Ma mère se tourna aussitôt vers lui et s’écria : « Maître, ne me séparez pas de mon enfant ! » Sans lui répondre un mot, il lui assena deux ou trois coups de fouet violents sur les épaules, m’arracha de ses bras, me tendit à mon maître et, la saisissant par un bras, l’entraîna vers l’endroit où avait eu lieu la vente. Mon maître hâta l’allure de son cheval et les cris de ma pauvre mère devinrent de plus en plus indistincts ; ils finirent par s’évanouir au loin et je n’ai plus jamais entendu sa voix. J’étais jeune et l’horreur de cette journée s’imprima si profondément dans mon cœur qu’aujourd’hui encore, un demi-siècle plus tard, la terreur ressentie alors revient à ma mémoire avec une vivacité douloureuse. Effrayé par la vue des cruautés infligées à ma pauvre mère, j’en oubliai ma propre tristesse d’être séparé d’elle et m’accrochai à mon nouveau maître, qui me semblait un ange et un sauveur comparé au démon endurci aux mains duquel elle était tombée. Elle avait été une mère pleine de gentillesse et de bonté ; elle m’avait réchauffé dans son giron les froides nuits d’hiver ; elle avait souvent partagé la maigre ration de nourriture accordée par sa maîtresse entre mes frères, mes sœurs et moi en se couchant sans avoir soupé. Toutes les victuailles qu’elle pouvait se procurer en dehors de la nourriture grossière, du poisson salé et du pain de maïs que l’on accordait aux esclaves le long des rivières Patuxent et Potomac, elle les distribuait soigneusement à ses enfants et nous témoignait toute la tendresse que lui permettait sa misérable condition. Il ne fait aucun doute pour moi qu’elle a été conduite, chaînes aux pieds, en Caroline et que sa misérable et famélique existence s’est achevée dans les rizières marécageuses ou les champs d’indigo du sud.

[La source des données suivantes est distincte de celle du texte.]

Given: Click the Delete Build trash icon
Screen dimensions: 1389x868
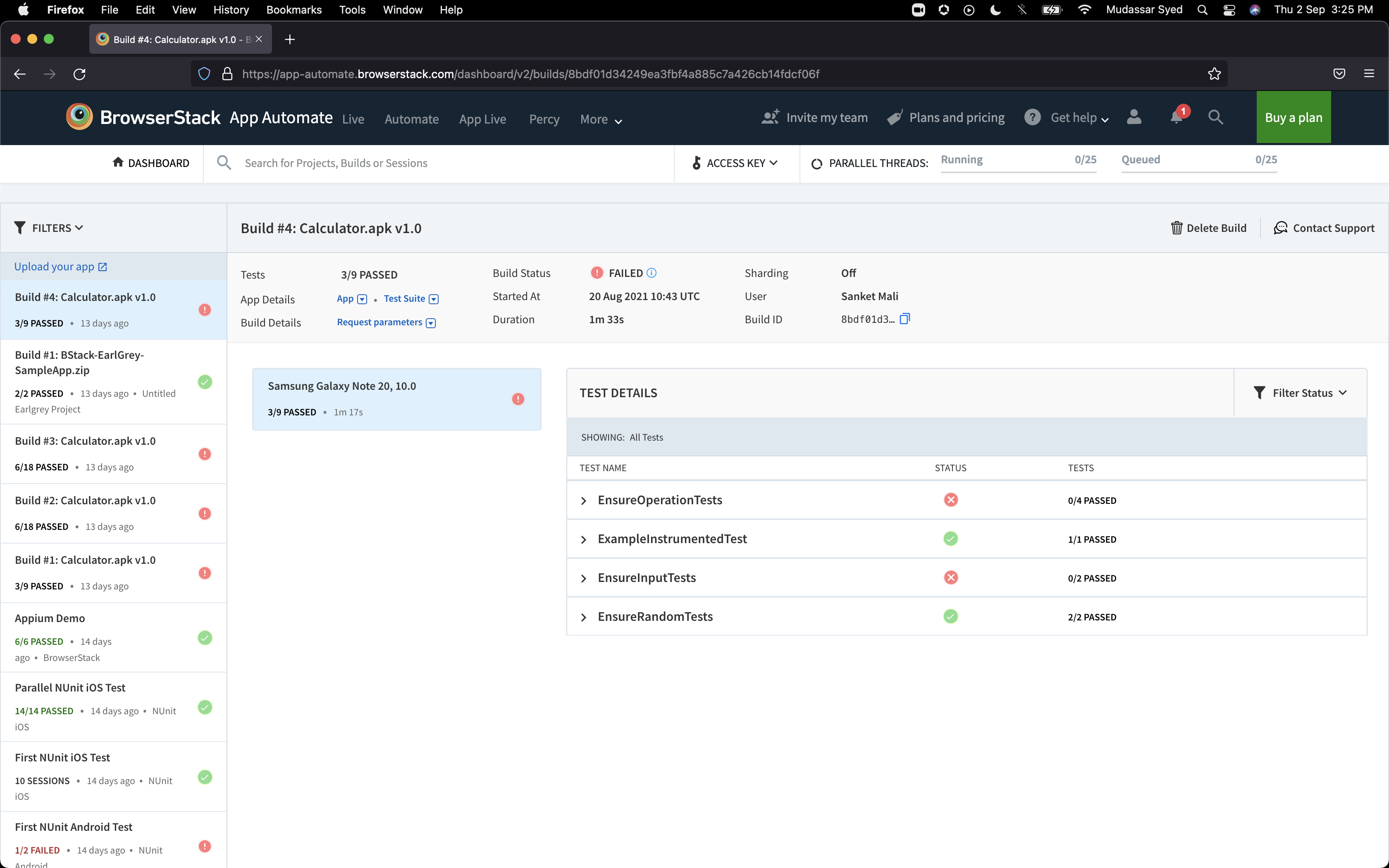Looking at the screenshot, I should (x=1177, y=228).
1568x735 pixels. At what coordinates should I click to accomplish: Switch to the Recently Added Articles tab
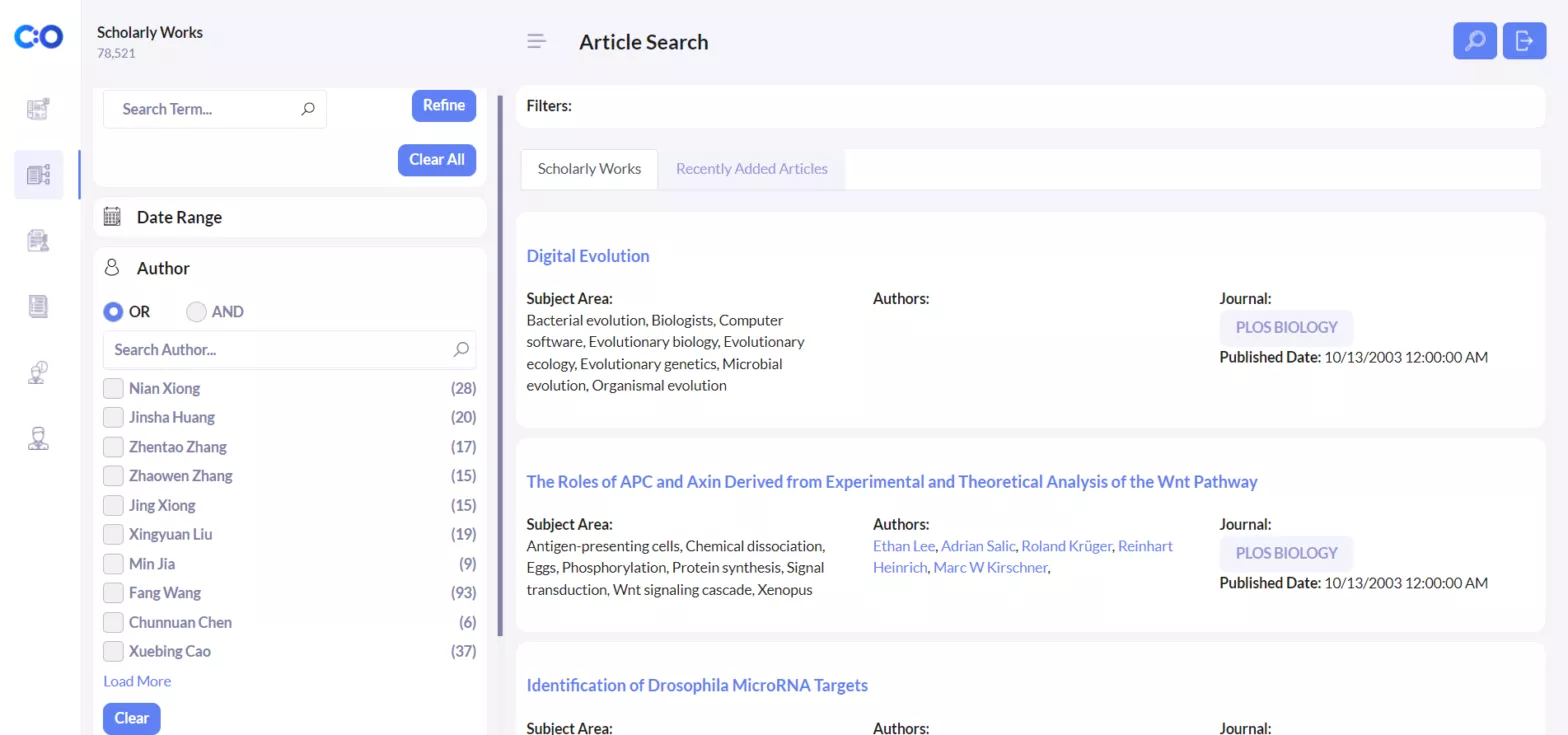[752, 169]
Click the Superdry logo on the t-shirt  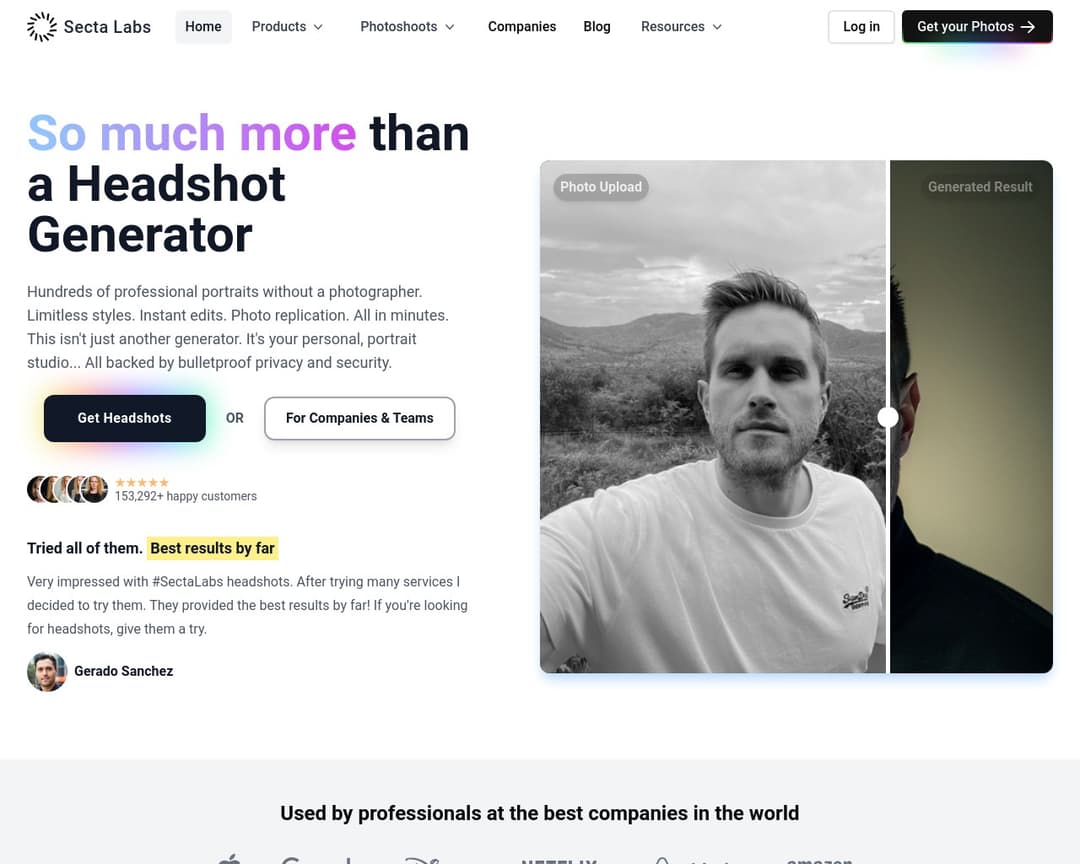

Mon père ne s’est jamais remis du choc provoqué par la ruine soudaine et complète de sa famille. Il avait toujours été d’un tempérament gai et sociable et, quand il venait nous rendre visite le samedi soir, il nous apportait un petit cadeau, de ceux qu’un esclave peut se procurer, pommes, melons, patates douces, ou, s’il ne trouvait rien d’autre, un peu de maïs desséché, qui avait meilleur goût dans notre cabane parce que c’est lui qui l’avait apporté.

Presque tout le temps que son maître lui accordait avec nous, il le passait à raconter les histoires apprises auprès de ses compagnons ou à chanter les chants rustres chers aux esclaves du Maryland et de Virginie. De ce jour, je ne l’entendis plus jamais rire de bon cœur ni chanter. Son humeur est devenue sombre et morose envers tous hormis moi ; et il passait presque tous ses loisirs avec mon grand-père, qui affirmait avoir des liens de parenté avec une famille royale en Afrique et qui avait été un grand guerrier dans son pays natal. »

Charles Ball, Slavery in the United States: A Narrative of the Life and Adventures of Charles Ball, a Black Man, New York, John S. Taylor, 1837, p. 15-19. Trad. fr Hélène Tronc. Tous droits réservés.